It is in Malawi, a tiny Central African republic caught between dictator and agitator, that Paul Theroux’s brilliant new novel takes place. Here are tested the ideals of two men, an American fired with zeal to dispense life insurance to Africans and a messianic white revolutionary whose specialty is bombs. When Calvin Mullet of Homemakers’ Mutual is taken prisoner by the ruthless Marais and attempts to sell him a policy, their lives become strangely and irrevocably linked.

One pursues his guerrilla war and the other his proselytization of instant security. But each in his own way is forced to see how inadequate his ideals are and must face the apathy or malice of those whom he believed he could save. Tied to the spartan life and harsh judgments of the mercenary leader, Marais fights bitterly to hold together his ragged band of Africans and maintain their purpose.

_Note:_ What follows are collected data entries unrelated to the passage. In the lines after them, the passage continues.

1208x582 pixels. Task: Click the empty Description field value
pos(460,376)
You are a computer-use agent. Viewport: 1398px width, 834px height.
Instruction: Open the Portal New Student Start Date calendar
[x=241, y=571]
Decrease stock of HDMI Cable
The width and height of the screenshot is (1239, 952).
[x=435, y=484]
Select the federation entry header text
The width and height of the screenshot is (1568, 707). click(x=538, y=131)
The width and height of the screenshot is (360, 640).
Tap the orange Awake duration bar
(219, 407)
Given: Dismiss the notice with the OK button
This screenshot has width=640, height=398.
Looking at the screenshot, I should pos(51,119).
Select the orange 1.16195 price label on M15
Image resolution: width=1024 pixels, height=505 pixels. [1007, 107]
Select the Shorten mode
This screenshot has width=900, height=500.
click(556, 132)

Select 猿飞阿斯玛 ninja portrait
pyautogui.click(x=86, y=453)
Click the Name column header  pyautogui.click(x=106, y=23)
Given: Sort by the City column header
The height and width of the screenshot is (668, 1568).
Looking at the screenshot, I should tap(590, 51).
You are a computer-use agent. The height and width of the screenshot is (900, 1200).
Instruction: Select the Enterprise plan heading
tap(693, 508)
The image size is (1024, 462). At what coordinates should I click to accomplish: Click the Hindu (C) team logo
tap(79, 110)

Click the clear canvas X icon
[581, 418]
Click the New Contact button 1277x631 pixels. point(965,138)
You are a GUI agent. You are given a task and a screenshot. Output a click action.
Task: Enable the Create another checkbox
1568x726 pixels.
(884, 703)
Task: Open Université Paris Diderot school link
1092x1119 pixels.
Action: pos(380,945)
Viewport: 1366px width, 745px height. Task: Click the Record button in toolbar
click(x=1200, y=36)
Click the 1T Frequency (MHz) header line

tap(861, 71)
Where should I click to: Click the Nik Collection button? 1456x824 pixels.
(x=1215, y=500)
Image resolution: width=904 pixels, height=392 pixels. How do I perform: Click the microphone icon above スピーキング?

For Calvin, life becomes, if not easier, less rigorous once he recognizes the futility of his ambitions and turns to the slovenly comforts of Auntie Zeeba’s Eating House, the congenial brothel where he makes a home for his black wife.

But when, finally, the manuscript which Calvin has toyed with and rejected in disgust - - the fictitious diary of a downtrodden and uninsured African -- is stolen and adopted as the bible of Marais’s followers, it appears inevitable that the American should be drawn into the impending explosion of violence.